-- Task details --
Reproduce the notebook setup text below word for word, with every line, symbol, and blank line unchanged.

-- Page excerpt --
▼

# **System Requirements Setup**

In [None]:
!git clone https://github.com/305909/charbert.git

In [None]:
!bash charbert/requirements.sh

# **Output Path Setup**

In [None]:
from google.colab import drive
drive.mount('/content/drive')

In [None]:
import os

def direct(path):
  os.makedirs(path, exist_ok = True)

In [None]:
PATH = '/content/drive/MyDrive/NLP/output'

# **Baseline Evaluation**

- Fine-Tuning the pre-trained language model (bert-base-cased) on the English Wikipedia dataset via Masked Language Modeling (MLM) approach to enhance the model’s comprehension performance in English.

In [None]:
OUTPUT = PATH + '/wikipedia-en'
direct(OUTPUT)

▲

-- Data extracts --
▼

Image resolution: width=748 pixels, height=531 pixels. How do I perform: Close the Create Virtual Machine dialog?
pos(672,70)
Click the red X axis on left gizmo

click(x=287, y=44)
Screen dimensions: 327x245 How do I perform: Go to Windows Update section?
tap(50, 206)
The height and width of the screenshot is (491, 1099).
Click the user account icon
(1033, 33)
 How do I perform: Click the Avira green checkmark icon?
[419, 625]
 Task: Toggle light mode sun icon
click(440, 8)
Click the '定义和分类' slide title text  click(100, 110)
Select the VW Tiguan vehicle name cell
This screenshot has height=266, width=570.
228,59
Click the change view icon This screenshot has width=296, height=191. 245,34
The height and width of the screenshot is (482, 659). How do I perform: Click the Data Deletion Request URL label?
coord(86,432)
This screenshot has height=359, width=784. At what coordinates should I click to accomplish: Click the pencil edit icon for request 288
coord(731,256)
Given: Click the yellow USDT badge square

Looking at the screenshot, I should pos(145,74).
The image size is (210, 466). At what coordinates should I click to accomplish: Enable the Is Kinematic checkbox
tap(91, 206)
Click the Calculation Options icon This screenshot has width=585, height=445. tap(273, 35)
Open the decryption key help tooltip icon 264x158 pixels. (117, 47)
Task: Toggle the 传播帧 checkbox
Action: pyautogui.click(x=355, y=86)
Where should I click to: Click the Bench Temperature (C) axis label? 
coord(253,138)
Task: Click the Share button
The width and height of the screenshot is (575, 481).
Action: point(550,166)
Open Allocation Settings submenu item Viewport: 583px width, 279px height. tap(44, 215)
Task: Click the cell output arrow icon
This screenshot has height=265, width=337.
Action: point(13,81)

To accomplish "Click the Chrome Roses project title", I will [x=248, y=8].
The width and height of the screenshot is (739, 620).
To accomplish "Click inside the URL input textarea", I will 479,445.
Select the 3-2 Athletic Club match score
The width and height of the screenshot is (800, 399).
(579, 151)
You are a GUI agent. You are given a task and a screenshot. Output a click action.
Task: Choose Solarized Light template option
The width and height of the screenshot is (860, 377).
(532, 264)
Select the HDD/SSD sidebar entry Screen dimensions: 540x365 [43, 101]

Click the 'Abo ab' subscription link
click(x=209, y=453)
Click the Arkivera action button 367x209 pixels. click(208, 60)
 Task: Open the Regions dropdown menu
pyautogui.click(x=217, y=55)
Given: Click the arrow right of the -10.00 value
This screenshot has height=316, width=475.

▲

-- Solution to this problem --
# **System Requirements Setup**

In [None]:
!git clone https://github.com/305909/charbert.git

In [None]:
!bash charbert/requirements.sh

# **Output Path Setup**

In [None]:
from google.colab import drive
drive.mount('/content/drive')

In [None]:
import os

def direct(path):
  os.makedirs(path, exist_ok = True)

In [None]:
PATH = '/content/drive/MyDrive/NLP/output'

# **Baseline Evaluation**

- Fine-Tuning the pre-trained language model (bert-base-cased) on the English Wikipedia dataset via Masked Language Modeling (MLM) approach to enhance the model’s comprehension performance in English.

In [None]:
OUTPUT = PATH + '/wikipedia-en'
direct(OUTPUT)